For Barenboim, staying away from Bach also has much to do with public taste as anything else. 

“For the last 20 or 30 years, it was out of fashion to play Bach on the piano. I remember having a conversation with Claudio Arrau in his 70s or 80s and he said, ‘I don’t think I can play Bach on the piano anymore.’ But then he changed his mind. One of his last recordings was the Bach Partitas on the piano.” 

In 2000 Daniel Barenboim celebrated 50 years of public performance with a piano recital at the Teatro Colón, Buenos Aires. Now he wants to make more time for the instrument and in 2006, he is stepping down as music director of the Chicago Symphony Orchestra after 15 years.

“I would like to play more piano and I would like to play a greater variety of repertoire,” he explains. And Barenboim freely admits that he’ll be at his happiest when he conducts the New York Philharmonic from the keyboard in Mozart the following evening. 

“The sheer pleasure of being able to play and communicate with them through the piano is for me essential. At the rehearsal I enjoyed myself so much.” 
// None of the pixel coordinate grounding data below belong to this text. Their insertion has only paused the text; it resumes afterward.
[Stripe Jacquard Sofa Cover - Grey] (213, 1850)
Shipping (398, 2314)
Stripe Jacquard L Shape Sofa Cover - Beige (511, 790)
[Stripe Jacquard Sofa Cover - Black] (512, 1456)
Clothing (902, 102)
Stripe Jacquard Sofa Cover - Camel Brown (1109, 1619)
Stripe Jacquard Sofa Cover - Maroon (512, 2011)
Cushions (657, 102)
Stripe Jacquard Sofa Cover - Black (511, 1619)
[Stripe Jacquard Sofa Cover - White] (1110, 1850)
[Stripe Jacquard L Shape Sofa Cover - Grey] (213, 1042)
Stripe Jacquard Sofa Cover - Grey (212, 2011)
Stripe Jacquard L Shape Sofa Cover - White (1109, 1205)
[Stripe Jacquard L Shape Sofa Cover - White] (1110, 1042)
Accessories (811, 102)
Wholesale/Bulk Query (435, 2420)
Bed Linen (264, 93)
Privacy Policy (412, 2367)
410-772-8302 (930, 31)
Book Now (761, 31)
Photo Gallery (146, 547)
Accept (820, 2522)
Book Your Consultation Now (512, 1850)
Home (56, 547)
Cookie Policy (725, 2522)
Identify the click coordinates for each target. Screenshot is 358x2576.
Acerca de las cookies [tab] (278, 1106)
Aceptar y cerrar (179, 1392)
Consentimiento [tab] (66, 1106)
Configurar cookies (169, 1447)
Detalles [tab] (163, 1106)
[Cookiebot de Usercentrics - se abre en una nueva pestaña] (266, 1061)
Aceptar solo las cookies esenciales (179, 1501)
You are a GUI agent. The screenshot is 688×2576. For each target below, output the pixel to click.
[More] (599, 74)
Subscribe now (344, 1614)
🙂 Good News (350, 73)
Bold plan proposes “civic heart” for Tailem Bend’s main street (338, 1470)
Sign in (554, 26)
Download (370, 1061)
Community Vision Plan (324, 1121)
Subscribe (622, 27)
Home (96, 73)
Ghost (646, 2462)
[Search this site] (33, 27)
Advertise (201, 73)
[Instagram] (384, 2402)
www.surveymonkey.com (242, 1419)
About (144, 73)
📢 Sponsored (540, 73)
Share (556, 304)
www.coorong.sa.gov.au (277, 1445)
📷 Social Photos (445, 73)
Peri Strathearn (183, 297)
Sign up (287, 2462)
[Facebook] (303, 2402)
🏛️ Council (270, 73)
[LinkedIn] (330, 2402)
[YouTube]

So is this the start of a quieter life? 

Barenboim scowls: “I’m not slowing down – I’m just going to work in different ways. I’m anything but tired and I’m full of ideas. I feel this recording is a document of what I can do now: good, bad, mediocre, great, whatever. Are there a million things I could add to the performances? Absolutely.” 

As they say, geniuses are the first to find fault in themselves.